> _What the task requires_: The response must contain every line from the records below that has "Switch".

(Records from a collection)
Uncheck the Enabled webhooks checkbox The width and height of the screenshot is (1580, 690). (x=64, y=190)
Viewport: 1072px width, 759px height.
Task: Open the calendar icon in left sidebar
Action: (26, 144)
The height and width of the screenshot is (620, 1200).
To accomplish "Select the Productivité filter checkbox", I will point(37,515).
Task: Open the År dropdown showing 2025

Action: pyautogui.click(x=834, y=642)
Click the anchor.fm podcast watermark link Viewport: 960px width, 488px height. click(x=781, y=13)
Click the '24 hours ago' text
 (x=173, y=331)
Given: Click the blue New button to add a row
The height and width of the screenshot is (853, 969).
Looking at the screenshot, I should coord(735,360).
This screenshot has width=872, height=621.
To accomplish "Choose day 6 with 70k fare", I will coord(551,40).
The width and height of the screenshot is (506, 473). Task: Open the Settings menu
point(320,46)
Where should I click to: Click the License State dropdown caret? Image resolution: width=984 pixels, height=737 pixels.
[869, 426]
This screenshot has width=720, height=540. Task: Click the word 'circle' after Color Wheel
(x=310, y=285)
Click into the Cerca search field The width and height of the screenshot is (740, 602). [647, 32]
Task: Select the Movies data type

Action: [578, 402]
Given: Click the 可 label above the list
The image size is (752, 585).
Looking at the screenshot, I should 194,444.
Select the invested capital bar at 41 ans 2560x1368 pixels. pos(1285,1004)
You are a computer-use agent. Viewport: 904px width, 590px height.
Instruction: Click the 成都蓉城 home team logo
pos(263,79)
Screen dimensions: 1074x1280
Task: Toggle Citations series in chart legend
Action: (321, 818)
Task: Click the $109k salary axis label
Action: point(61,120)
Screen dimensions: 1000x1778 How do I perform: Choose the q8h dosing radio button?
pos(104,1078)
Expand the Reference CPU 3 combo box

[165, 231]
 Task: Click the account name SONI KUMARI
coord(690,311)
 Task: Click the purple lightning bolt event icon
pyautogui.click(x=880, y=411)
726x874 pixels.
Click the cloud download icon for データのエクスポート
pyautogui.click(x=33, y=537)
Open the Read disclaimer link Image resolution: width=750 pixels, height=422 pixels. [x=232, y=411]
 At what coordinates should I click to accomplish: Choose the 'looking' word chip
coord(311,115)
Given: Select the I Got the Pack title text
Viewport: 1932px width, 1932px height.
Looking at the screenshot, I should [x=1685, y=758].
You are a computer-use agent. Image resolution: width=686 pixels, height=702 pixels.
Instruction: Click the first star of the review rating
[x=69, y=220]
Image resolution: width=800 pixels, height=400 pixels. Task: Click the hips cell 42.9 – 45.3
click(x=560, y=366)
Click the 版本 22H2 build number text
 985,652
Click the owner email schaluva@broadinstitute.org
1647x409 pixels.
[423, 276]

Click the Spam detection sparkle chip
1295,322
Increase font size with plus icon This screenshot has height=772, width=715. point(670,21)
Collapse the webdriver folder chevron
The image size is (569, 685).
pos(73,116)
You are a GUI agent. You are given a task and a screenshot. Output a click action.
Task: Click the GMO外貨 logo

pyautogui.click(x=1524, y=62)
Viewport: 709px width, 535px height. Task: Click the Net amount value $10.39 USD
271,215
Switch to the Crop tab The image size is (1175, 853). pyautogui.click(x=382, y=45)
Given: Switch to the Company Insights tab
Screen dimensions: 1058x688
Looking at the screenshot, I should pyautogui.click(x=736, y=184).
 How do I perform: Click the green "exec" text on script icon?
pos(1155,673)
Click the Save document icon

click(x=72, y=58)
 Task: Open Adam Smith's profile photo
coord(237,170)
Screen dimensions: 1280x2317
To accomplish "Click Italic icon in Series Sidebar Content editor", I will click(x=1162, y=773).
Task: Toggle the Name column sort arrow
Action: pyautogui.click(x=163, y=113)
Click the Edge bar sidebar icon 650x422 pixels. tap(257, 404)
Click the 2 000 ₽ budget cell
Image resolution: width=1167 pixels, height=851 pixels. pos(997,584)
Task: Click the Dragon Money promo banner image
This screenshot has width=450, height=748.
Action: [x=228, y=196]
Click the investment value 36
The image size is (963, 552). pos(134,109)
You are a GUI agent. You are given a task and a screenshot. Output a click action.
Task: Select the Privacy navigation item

> _Output for this task_:
Switch to the Crop tab The image size is (1175, 853). pyautogui.click(x=382, y=45)
Given: Switch to the Company Insights tab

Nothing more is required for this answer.